The excuses carrot eater brings up for not releasing code are astonishing. Imagine this: Researcher A writes a program, creates a graph with it, proving heating up of the globe. He doesn’t release the program but gives a verbal description of what he thinks his program does. (You wouldn’t believe how often people believe their program does a certain thing when it in fact does something completely different; actually this is a normal part of developing a program – finding and eliminating these discrepancies)

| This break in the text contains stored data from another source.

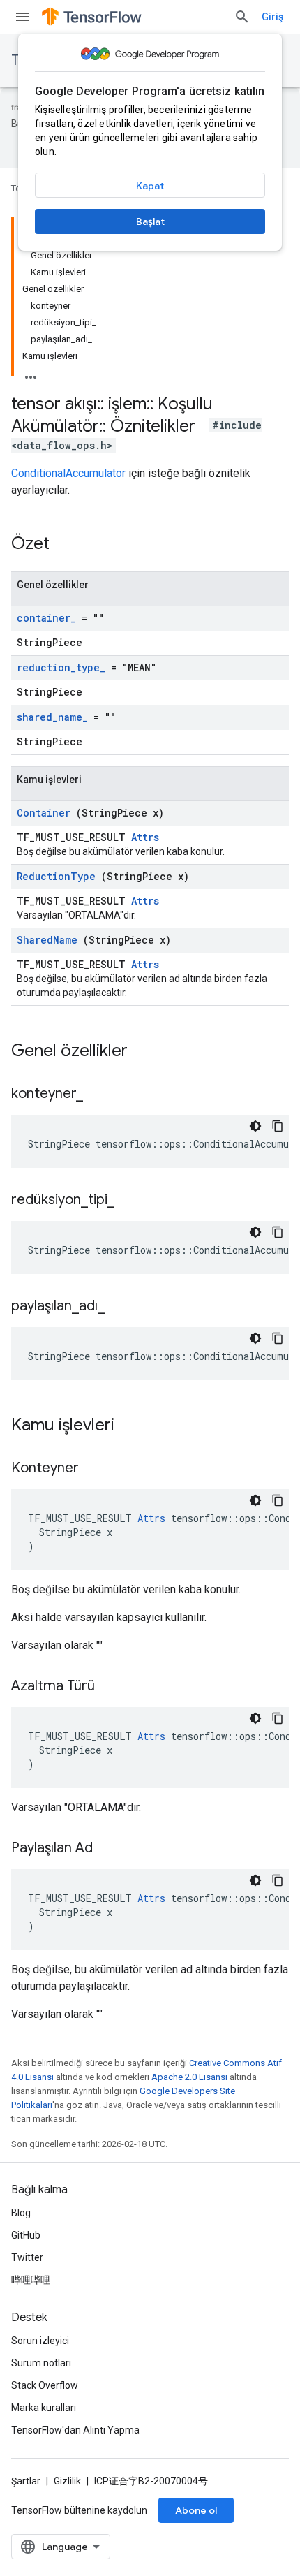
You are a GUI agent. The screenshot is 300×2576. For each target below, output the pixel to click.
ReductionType (56, 876)
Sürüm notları (41, 2363)
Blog (21, 2212)
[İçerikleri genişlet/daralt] (30, 373)
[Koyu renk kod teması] (255, 1126)
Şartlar (25, 2481)
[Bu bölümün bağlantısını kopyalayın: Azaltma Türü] (112, 1686)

Researcher B replicates the program using the carrot-eater-approach and the verbal description given by Researcher A. He gets a different graph, showing cooling of the globe, publishes it and what now? (He also doesn’t release his code; it’s not necessary in carrot-eater-science. Verbal descriptions of what the program is supposed to do are accepted as sufficient by all researchers in carrot-eater-world.)
Do we conclude that Researcher A has lied? That Researcher B has lied? That one of them has made a mistake? Both?
Now, wouldn’t it be the obvious solution to treat the programs as part of the published result?
A program is BTW not functionally different from a mathematical proof or a mathematical argument. Following carrot eater’s logic, the mathematicians in his world would write papers that have a conclusion like “I just proved that the speed of light in vacuum is constant but i can’t give you the equations because they’re mine.”
That would be a pretty bizarre world – or is it an accurate description of the reality of climate science?